Page 14: Synaptic Transmission Mechanism

  • Neurotransmitter Release: Action potentials prompt neurotransmitter release, which facilitates communication with the postsynaptic neuron.

  • Triggering Potential: This action opens ion channels in the postsynaptic neuron, potentially initiating a new action potential.

Page 16: Types of Nervous System Cells

  • Neurons: Diverse types, including:

    • Unmyelinated: Lack a myelin sheath.

    • Myelinated: Have a myelin sheath that aids in rapid conduction.

  • Glia: Supportive cells in the nervous system.

  • Sensory Receptors: Including:

    • Photoreceptors: For vision.

    • Mechanoreceptors: For touch and sound.

    • Chemoreceptors: For taste and smell.

    • Nociceptors: For pain sensations.

Page 17: Central and Peripheral Nervous Systems

  • CNS Overview:

    • Brain: Central control unit of the body governing functions and reflexes.
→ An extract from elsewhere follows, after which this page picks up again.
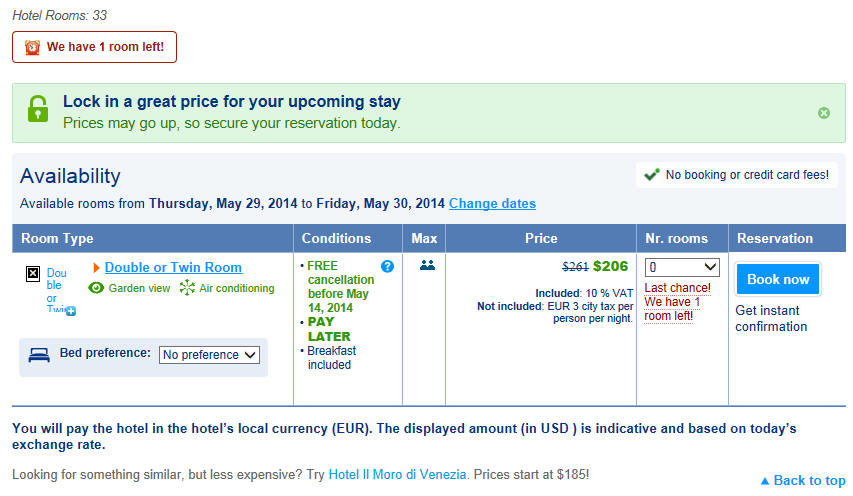Viewport: 853px width, 496px height.
Task: Click Back to top link
Action: [x=803, y=480]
    • Spinal Cord: Facilitates reflex actions and relays information between the brain and body.

Page 19: Peripheral Nervous System Components

  • PNS Overview: Contains peripheral nerves that extend to:

    • Sensory Organs: Convey contextual sensory information.

    • Motor Functions: Facilitate movement and response away from the CNS.

Page 20: The Reflex Arc Structure

  • The reflex arc involves integration between the CNS and PNS, coordinating reflex actions through:

    • Sensory neurons communicating with interneurons and motor neurons within the spinal cord.

Page 30: Reflex Arc Components

  • Illustrates the connection between sensory and motor neurons within the spinal cord that coordinate reflexive responses.

Page 31: Human Senses: Taste

  • Mechanism involves ligand-gated receptors within the oral cavity.

  • Key components include:

    • Amino Acids and Sugars: Recognized by specific receptors

    • Umami and Bitter Receptors: Specialized receptor types linked to specific chemical structures.

Page 32: Human Senses: Smell

  • Olfactory System Anatomy: Involves:

    • Nerve Fibers: Within the olfactory bulb that connect to the brain.

    • Columnar Epithelial Cells: Supporting cells in the nasal cavity.

Page 34: Human Senses: Hearing

  • Hearing Mechanism Overview:

    • Outer Ear: Captures sound waves.

    • Middle Ear: Transmits vibrations.

    • Inner Ear (Cochlea): Houses hair cells that detect sound.

Page 36: Human Senses: Touch

  • Involves mechanically gated channel proteins that alter neuronal polarization in response to stimuli.

Page 37: Human Senses: Vision

  • Vision relies on ligand-gated mechanisms, where light induces conformational changes in retinal proteins, influencing ion channel activity.

Page 40: Vision Pathway to Brain

  • The optic pathway includes:

    • Optic Nerves and Chiasm: Transfer visual information.

    • Thalamus: Processes visual signals to cortical areas.